4 minute read
Corporate Greed
THOMAS MCARDLE was a White House speechwriter for President George W. Bush and writes for IssuesInsights.com. Thomas McArdle
Woke Trillions
During the covid-19 pandemic, when the U.S. Federal Reserve invested heavily in corporate debt in unprecedented fashion, which entity in the private sector do you think our central bank turned to for advice? The largest asset manager in the world and perhaps the most powerful “woke” entity in the global financial firmament: BlackRock.
Panicky investors kept a keen eye on which exchange-traded funds and other debt-heavy instruments the Fed favored during the crisis, and they found BlackRock’s own funds high on the list. So naturally, they grabbed onto the central bank’s coattails and invested in the firm themselves. BlackRock got even bigger as a result, pulling in tens of billions of dollars more to oversee than in the previous year. The firm now has more than $10 trillion in assets under management—more than twice Germany’s annual gross domestic product (GDP).
“It’s not that complicated, really. The Fed says, ‘We’re buying this.’ OK, then, I’m going to buy it too,” Michael Rosen, chief investment officer of the $38 billion-strong New York-based Angeles Investments, told The Wall Street Journal a few months after the Fed’s actions began in 2020.
No wonder BlackRock largely waived its consulting fees for its services to the Fed.
One might imagine that such oceans of cash would satisfy anyone. Hardly. Not that the world hasn’t known saintly tycoons, and as George Gilder eloquently reminded us 40 years ago in his masterful “Wealth and Poverty”:
“Capitalism begins with giving. Not through greed, avarice, or even self-love can one expect the rewards of commerce but from a spirit closely akin to altruism, a regard for the needs of others. ... Not taking and consuming but giving, risking, and creating are the characteristic roles of the capitalist.”
In the case of BlackRock, however, greed became so drowned by lucre that it sought other satiation on new shores, such as manipulating others, especially its fellow rich, those who employ the nonrich.
In a chillingly oligarchic remark in 2017, BlackRock CEO Larry Fink said, “Behaviors are going to have to change. ... You have to force behaviors, and at BlackRock, we are forcing behaviors.”

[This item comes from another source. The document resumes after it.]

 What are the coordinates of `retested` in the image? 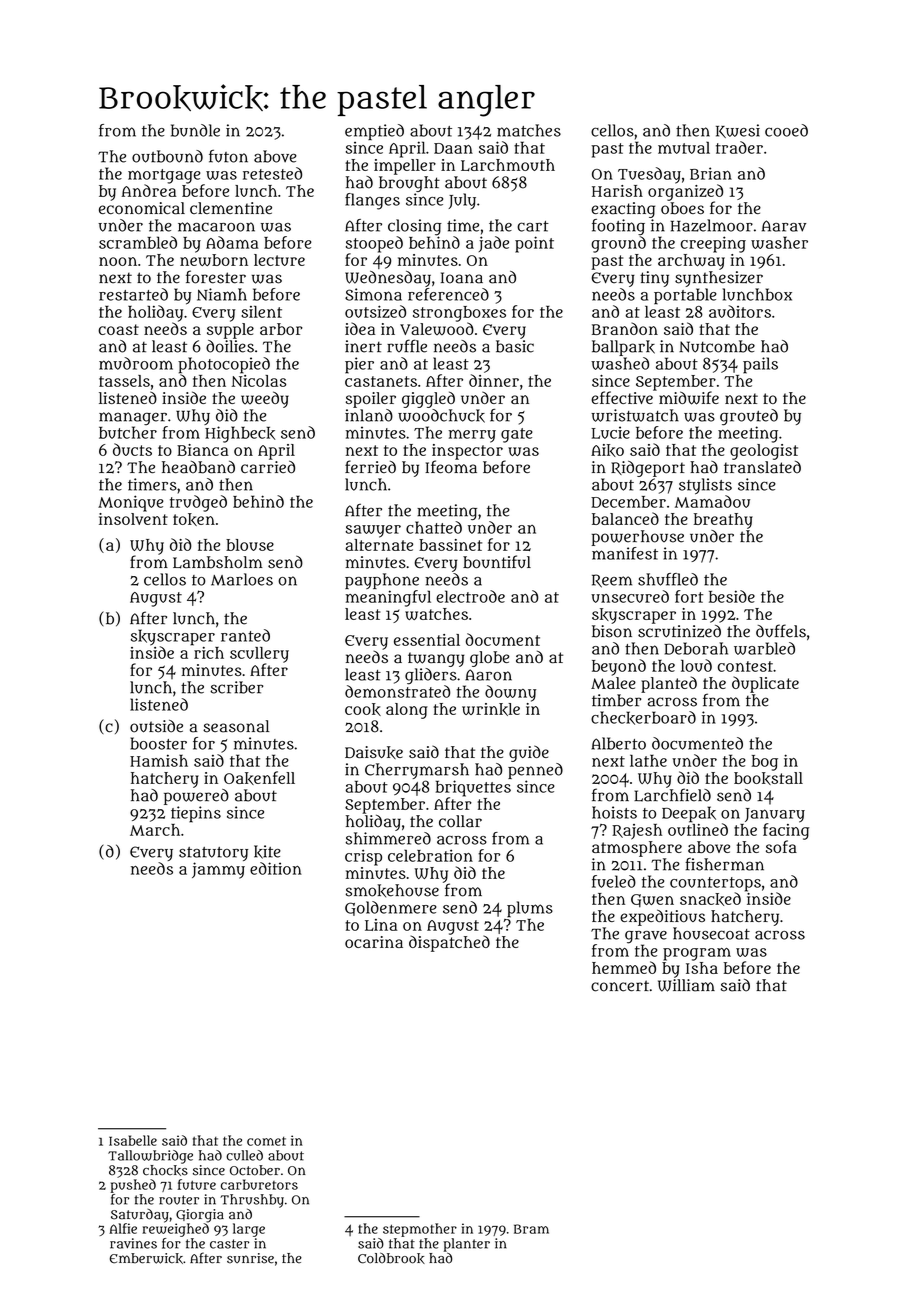 It's located at (272, 173).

Money doesn’t just talk, as the saying goes, it coaxes and seduces, and in BlackRock’s case, it bullies and blackmails. Fink, in 2019, joined the board of the Davos, Switzerland-based World Economic Forum, and as strategic risk consultant F. William Engdahl of the Center for Research on Globalization noted, BlackRock has, since 2018, targeted companies for either investment or shunning based on their ESG (environmental, social, and governance) credentials. In other words, the Democratic Party’s woke agenda.
Companies and equity investment funds seeking capital from big investor entities are supposed to be worried about balance sheets, profits, and overall financial performance; now they also have to worry if they’re politically correct enough on race and climate. Engdahl pointed out that BlackRock awards a firm “positive ratings for the seriousness of its hiring gender-diverse management and employees” or when it embraces green energy. And the criteria can “include anything from corporate donations to Black Lives Matter to supporting UN agencies such as the World Health Organization.”
“Even Carl Icahn, a ruthless Wall Street asset stripper, once called BlackRock ‘an extremely dangerous company. ... I used to say, you know, the Mafia has a better code of ethics than you guys,’” he said.
The firm invests in Chinese military companies and helps Beijing sustain its totalitarian power over the Chinese people. It influences who informs you and who governs you; BlackRock, for years, has held one of the largest shares of ownership in The New York Times. Brian Deese, director of President Joe Biden’s National Economic Council, was brought into the administration straight from BlackRock, where, as “global head of sustainable investing,” his salary and perks were in the millions. Nigerian-born Adewale “Wally” Adeyemo, the current deputy secretary of the Treasury, was chief of staff to BlackRock CEO Larry Fink from 2017 to 2019. Michael Pyle, senior economic adviser to Vice President Kamala Harris, was global chief investment strategist at BlackRock.
The Heartland Institute’s David Hoyt said: “BlackRock, Vanguard, and State Street Capital are the top three shareholders in a startlingly large number of the world’s largest and most influential companies. They all sing from the same dark hymnal on governance, which is how they have cartelized private global enterprise to promote their left-wing agenda.”
And yet conservative Republicans are shy to recognize and combat this unholy alliance of private money and public power.
“What the radical left could not achieve by force with the typical levers of government power, it is now poised to accomplish with nominally public-private enterprise partnerships. This new strategy has confused the conservative and libertarian response,” Hoyt said.
Success as a capitalist shouldn’t shield anyone who promotes the Democratic Party’s agenda of insanity and assault on freedom.
Companies and equity investment funds seeking capital from big investor entities now have to worry if they’re politically correct enough on race and climate.